Warsaw has been at odds with the EU over its judicial reform for years. Poland is not only sentenced to a penalty payment, but also Corona aid in the billions is blocked. Now the parties are said to have reached an agreement, explains a Polish government spokesman.
Poland has announced an agreement with the EU in the long-standing dispute over its judicial reforms and the release of European corona aid. The Polish government spokesman Piotr Müller announced that the aid package for Poland with a volume of around 35 billion euros could soon be "formally approved". "At the moment we are waiting for the final step of the European Commission." According to the Polish Ambassador to the EU, Andrzej Selon, the process should be completed by early June.
The Disciplinary Chamber is at the center of the conflict over the judicial reforms of the national-conservative Polish government that has been going on for years. The chamber can punish and dismiss judges. Its members are appointed by the State Judicial Council, which is controlled by politicians. Brussels accused Warsaw of undermining the independence of the judiciary with the disciplinary chamber - and thus violating a fundamental value of the European Union.
In a statement on Twitter, the EU Commission reiterated that Poland must dissolve the disciplinary chamber, reform the disciplinary system and reinstate unlawfully dismissed judges. The Polish news agency PAP, citing government information, reported that Poland had agreed to dissolve the disciplinary body in negotiations with the EU and to make "certain changes" to the disciplinary system.

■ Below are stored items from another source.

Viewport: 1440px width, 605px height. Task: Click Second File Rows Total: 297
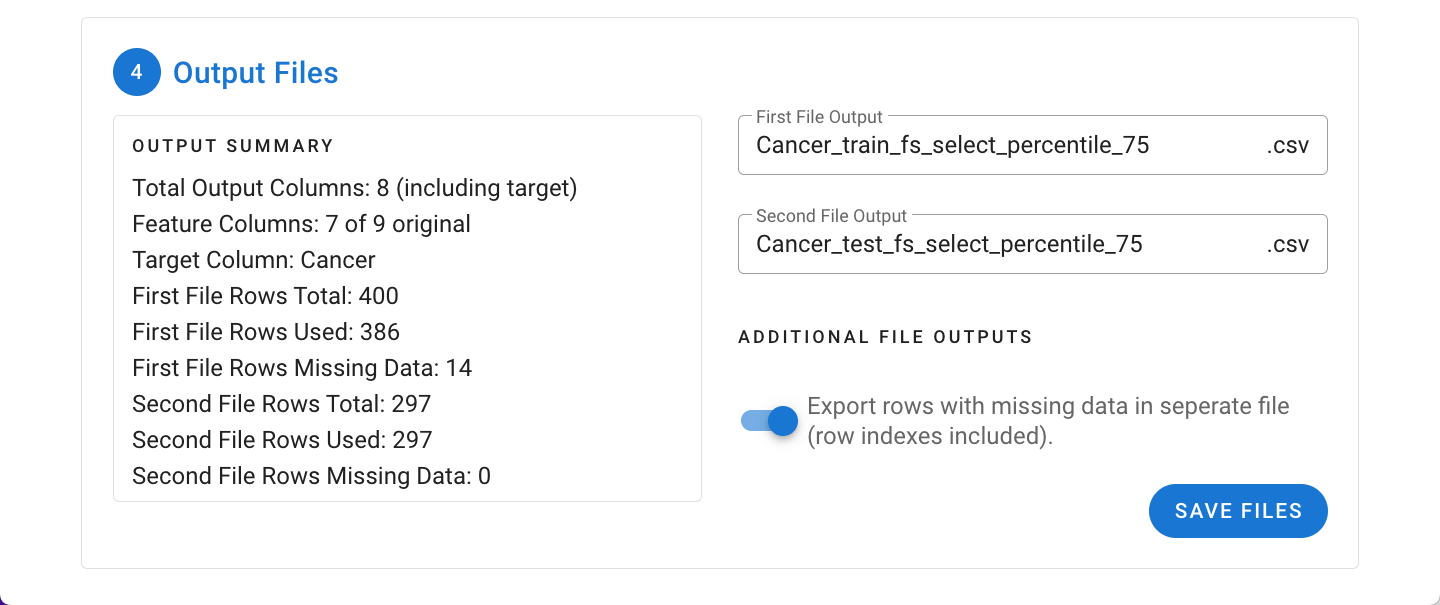pos(281,404)
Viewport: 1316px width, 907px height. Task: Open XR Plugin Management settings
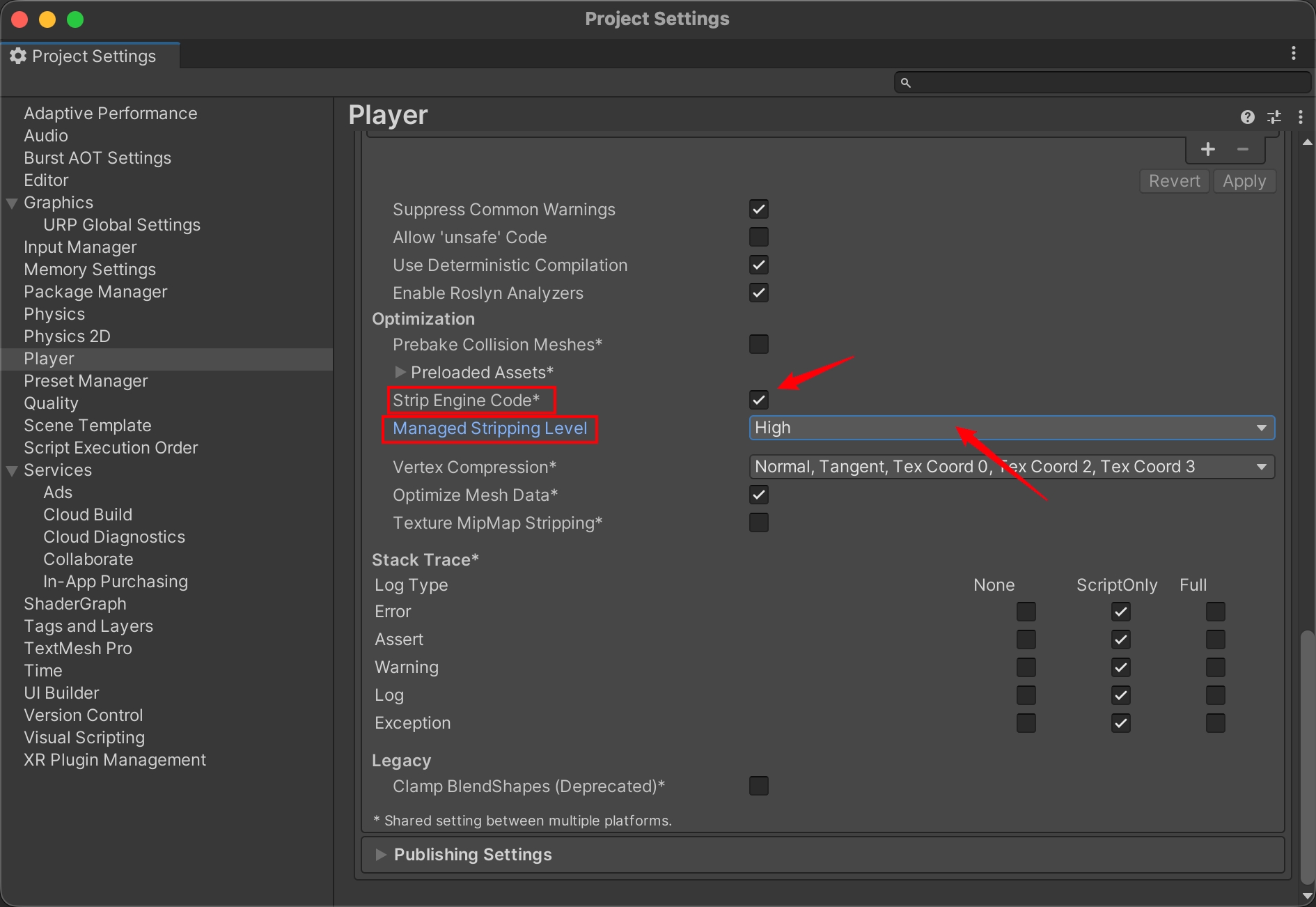point(115,760)
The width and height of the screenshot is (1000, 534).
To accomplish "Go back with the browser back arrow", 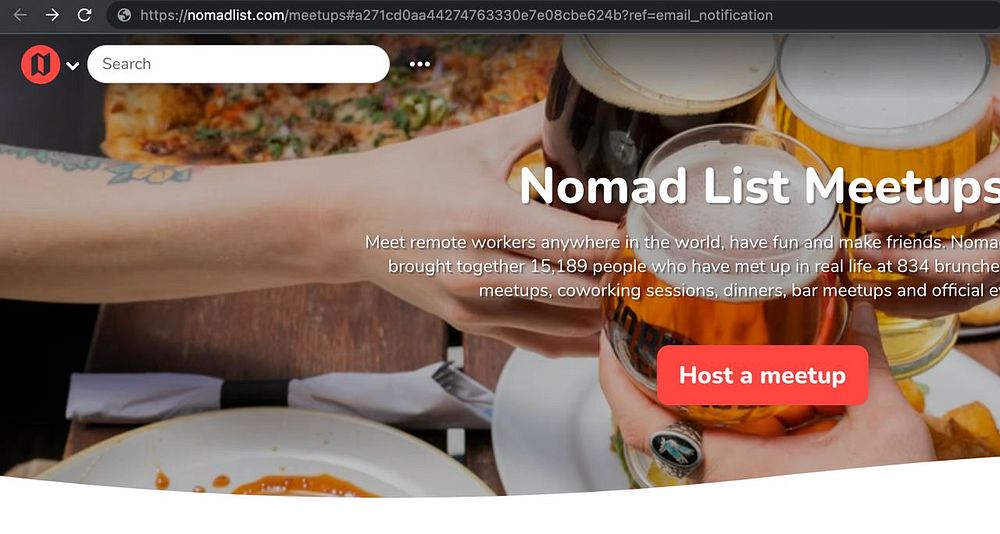I will (x=20, y=15).
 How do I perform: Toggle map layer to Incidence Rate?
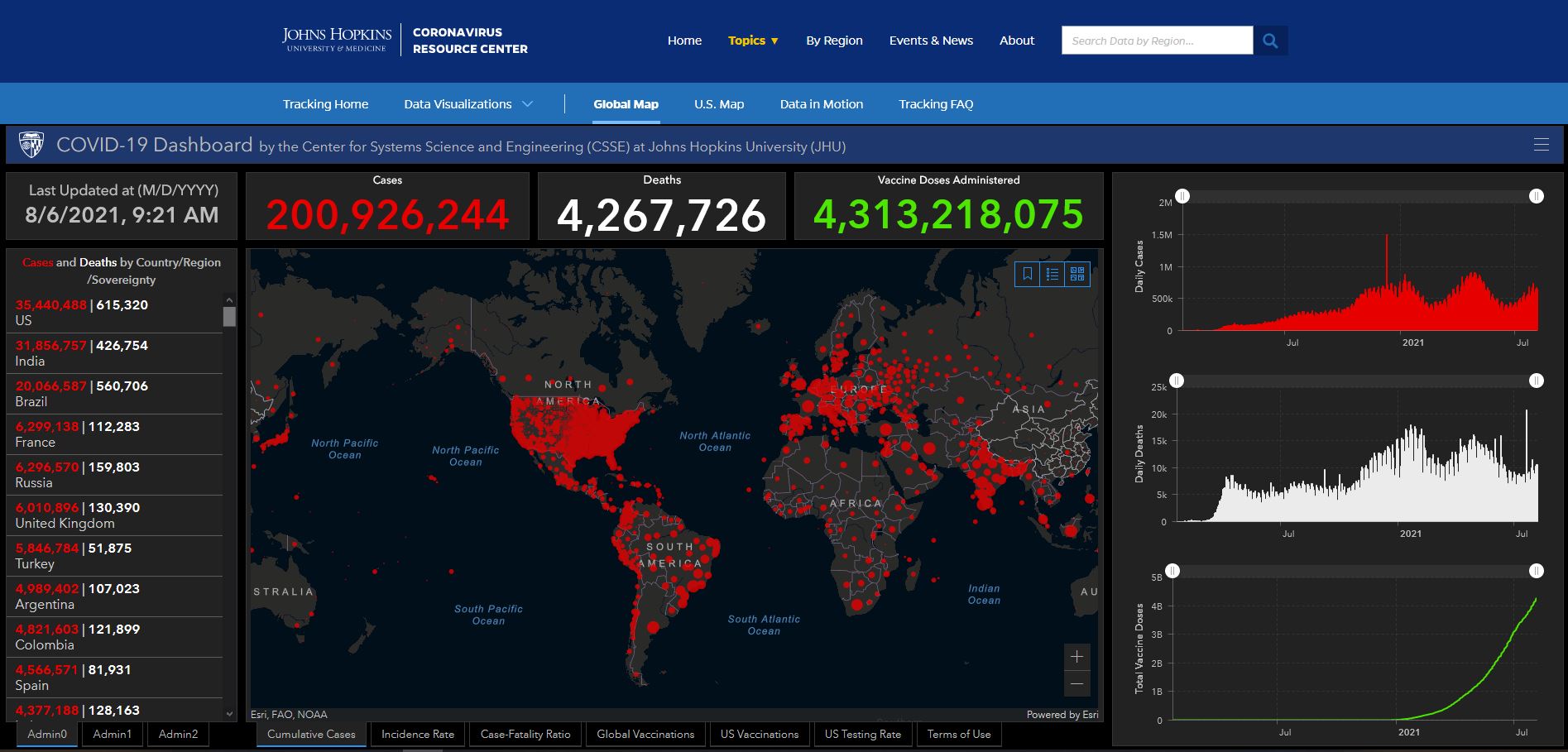click(418, 734)
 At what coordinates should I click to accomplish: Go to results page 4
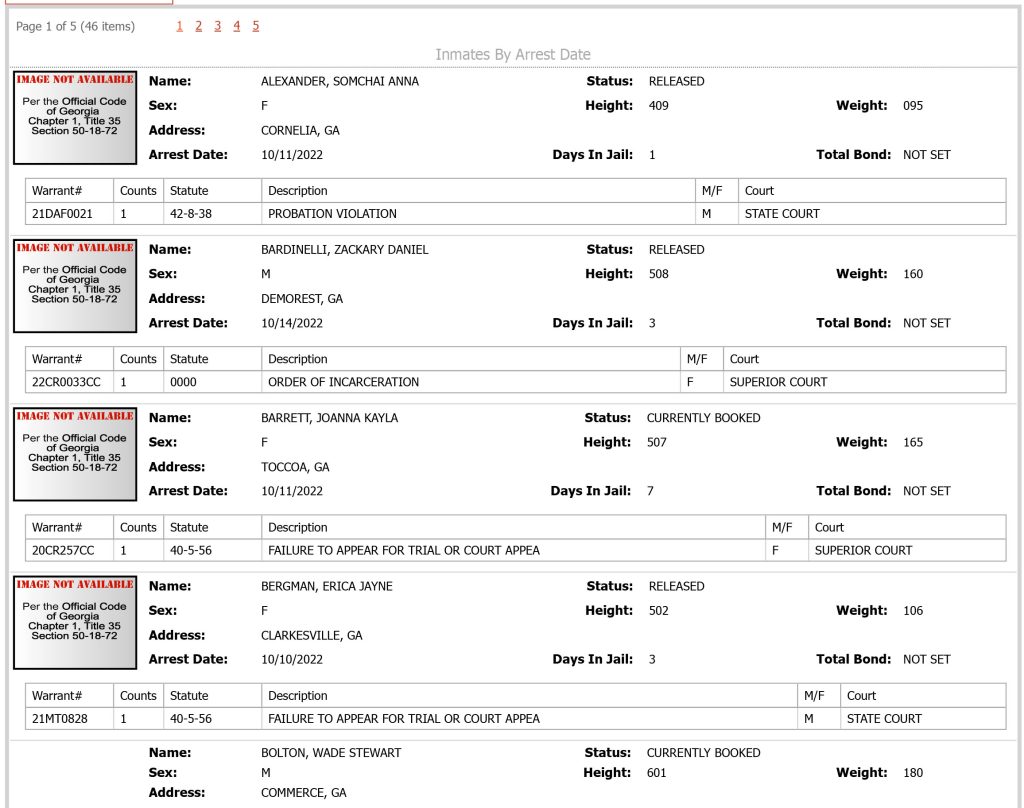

A draft law on the Disciplinary Chamber introduced by Polish President Andrzej Duda is currently being discussed in Parliament and could be passed at the end of May. The disciplinary chamber is to be replaced by a new body called the "Chamber for Professional Responsibility". According to the draft, the current judges of the Disciplinary Chamber would have the option to move to another chamber of the Supreme Court or to retire.